In 2010, a colleague and I read a report on change and transformation failure. This prompted us to research previous published reports. As far back as 1985 Larry D Alexander(1) published a report in which he concluded that failure was due to a lack of executive vision & leadership, lack of effective communication strategy, failure to create and communicate a sense of urgency, lack of structured methodology and project management and a few more. It all sounds very familiar over 30 years later.
Whereas these recurring themes are all very important, when will these eminent organisations and consultancies realise that there is no single magic spell, no one missing ingredient. Successful transformations require a number of ingredients that, dependant on the specific organisation, will need to be blended differently for each specific need.
In short, it is not what needs to be done; it is more how it needs to applied in that specific environment and culture.
David Jones, Director of Waitrose Supermarket Chain part of the John Lewis Group said in an article written by Roger Trapp and published in Forbes On Line in September 2016(2) “Process is vital, but personality is very important, too. We need to deliver things with humanity. The key thing for me was working with people who understood that. We wanted external help, but we had to ‘earth’ it with the Partners (staff).”
This was precisely talking to the how this specific transformation was shaped, designed and is being executed.

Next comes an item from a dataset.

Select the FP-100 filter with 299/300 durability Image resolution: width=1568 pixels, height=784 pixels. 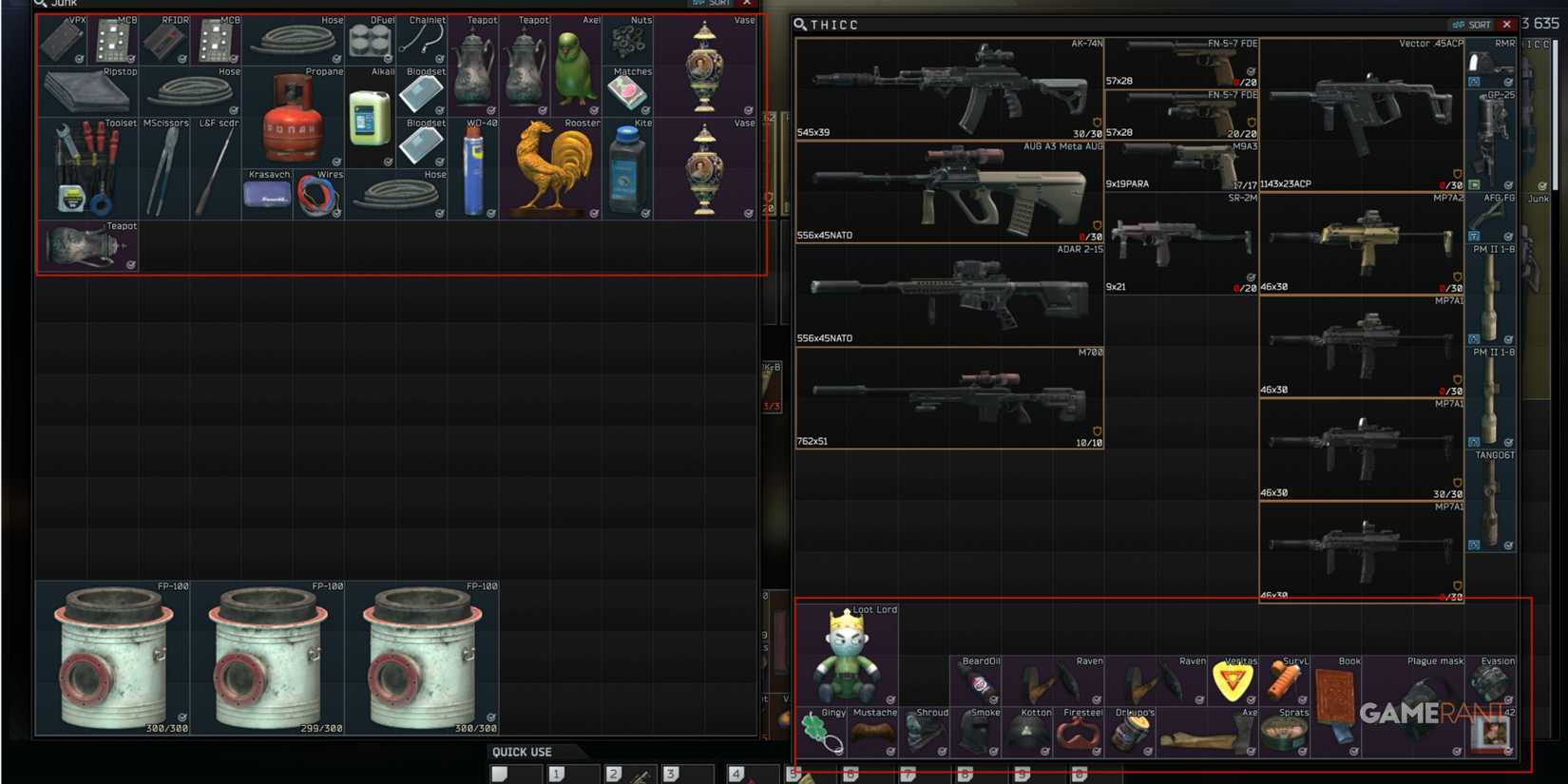pyautogui.click(x=269, y=658)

This how, also has to accommodate the Real World. Big complex transformations take place over many months whatever assumptions the original plans and forecasts are based on have a nasty habit of being affected by outside forces known as the Real World! During these times the original course will have to be modified and the leaders of the transformation will need to maintain confidence and ambition and ensure the outcomes are not compromised. This doesn’t change what is being done but invariably will modify the how.
One of my favourite songs of the 1980’s comes to mind by The Fun Boy Three and Bananarama It aint what you do (It’s the way that you do it). Wise words I think.
Chris Bevan is a Co-founder of Outvie and an expert in leading large scale business transformation.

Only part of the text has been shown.